Much has been written about the Battle of Bosworth as a titanic clash between the personalities of Richard III and Henry Tudor, an event which understandably ranks as one of the most important dates in English history: a game changing moment which marked the death of the Plantagenet dynasty and in its place, the birth of the Tudors. Yet the stories of the men who fought for their masters, whose lives and experiences are easily forgotten amid the grand narrative of kings, can be equally compelling.

It is estimated that between a thousand and two thousand men fell during the two hours that the battle was fought. Some of the bodies of the nobility killed on the battle, such as John, Duke of Norfolk, were taken away to be buried in family tombs. Norfolk’s body was removed to Thetford Priory, and later to Framlingham following the priory’s dissolution. In 1841, his sheet lead coffin was opened, where was discovered the skull of an old man, judging by the state of its teeth, still with its hair, ‘of a fair or sandy colour’ intact. At the front of the skull there was ‘a large hole … as if the head must have had some severe blow at some time or other’.[1]

John-Howard-1st-Duke-of-Norfolk
John Howard, 1st Duke of Norfolk (c. 1425 - 1485)
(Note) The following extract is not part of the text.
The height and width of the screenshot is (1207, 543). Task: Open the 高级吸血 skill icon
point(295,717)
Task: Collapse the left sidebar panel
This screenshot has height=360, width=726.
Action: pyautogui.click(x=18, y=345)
Howard had been faithful to the last. Despite being urged to flee Richard’s camp, he led the king’s vanguard where he was killed in action. In the words of Hall, ‘he regarded more his oath, his honour and his promise made to King Richard like a gentleman and a faithful subject to his Prince, and absented not himself from his master, but as he faithfully lived under him, so he manfully died with him, to his greater honour and laud’.
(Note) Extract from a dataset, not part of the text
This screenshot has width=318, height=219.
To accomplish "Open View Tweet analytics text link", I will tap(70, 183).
Yet it must have been clear that even before the battle had begun, Richard’s forces had also begun to be sapped by defections. An anonymous bill-writer, who pinned to Howard’s tent the message that Richard had been ‘ bought and sold’ merely presaged what was to take place on the battlefield. At least one of the royal commissioners of array, John Biconnell of Somerset, in spite of his family ties with Lord Zouche, took his forces to Henry. [2]The night before the battle, according to one chronicler, Richard ‘lost much of his people, for many gentlemen that held good countenance with master Brackenbury, then lieutenant of the Tower, and had for many of them done right kindly, took their leave of him ’. One of them was Sir Walter Hungerford who was later rewarded for his defection, ‘in consideration of the great jeapordies, costs and charges sustained in the king’s service’.[3]
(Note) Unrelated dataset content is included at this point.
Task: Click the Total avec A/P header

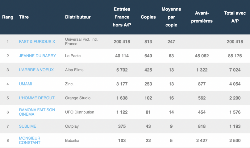Action: click(x=235, y=17)
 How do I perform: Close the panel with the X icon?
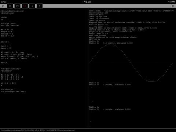pos(173,6)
It seems that some men who turned up to fight for Richard were less bound by loyalty than fear. Richard had promised the death sentence and confiscation of all lands if his orders were not obeyed in his letter to Sir Henry Vernon. A sense of the fear that the king was able to strike into men comes from a petition of one William Finch, who through being a servant to Bishop Morton’s nephew had joined Henry in exile, but had returned to be “ beaten and maimed’ by Richard’s servants, ‘as it appeareth as well on his hands as other parts of his body ’.

It is not surprising then that Geoffrey St Germyn had been attainted on 7 November, yet his daughter Margaret petitioned Henry that although she admitted her father had fought for Richard ‘ in the last field’ he had done so under duress, having been ‘so manashed by the letters of the same late Duke, that unless he came to the said field he should lose his life, lands and goods; for dread whereof, he was in the same field, full sore against his will ’.[4]

There were other fears to overcome: battle could lead to divided loyalties, between king and family, country and community. There were difficult choices to be made.Sir Gervase Clifton and John Byron were friends and neighbours, but chose to fight on opposite sides of the field. Clifton was a royal servant active in the Duchy of Lancaster and an esquire of the king’s body as well as a prominent Nottinghamshire landowner; there would have been no chance of him not committing to the king.

Byron on the other hand decided to back Henry. Tradition recalls that they made a pact on the battlefield that whoever survived would protect the interests and inheritance of the other. [5] Richard’s own supporters, whether through close family ties, also managed to help the relatives of the fallen. John Kendale fought for Richard at Bosworth, and was attainted after the battle; he survived however to marry Elizabeth, the widow of Sir Richard Charlton who had died fighting for the king. [6] Sir Richard Charlton’s death on the battlefield, must have left his sister Agnes, distraught, yet her husband was Sir Thomas Bouchier, who had defected to Henry’s side. Perhaps her grief was alleviated when her brother’s lands were granted to Bouchier in reward for his service. [7]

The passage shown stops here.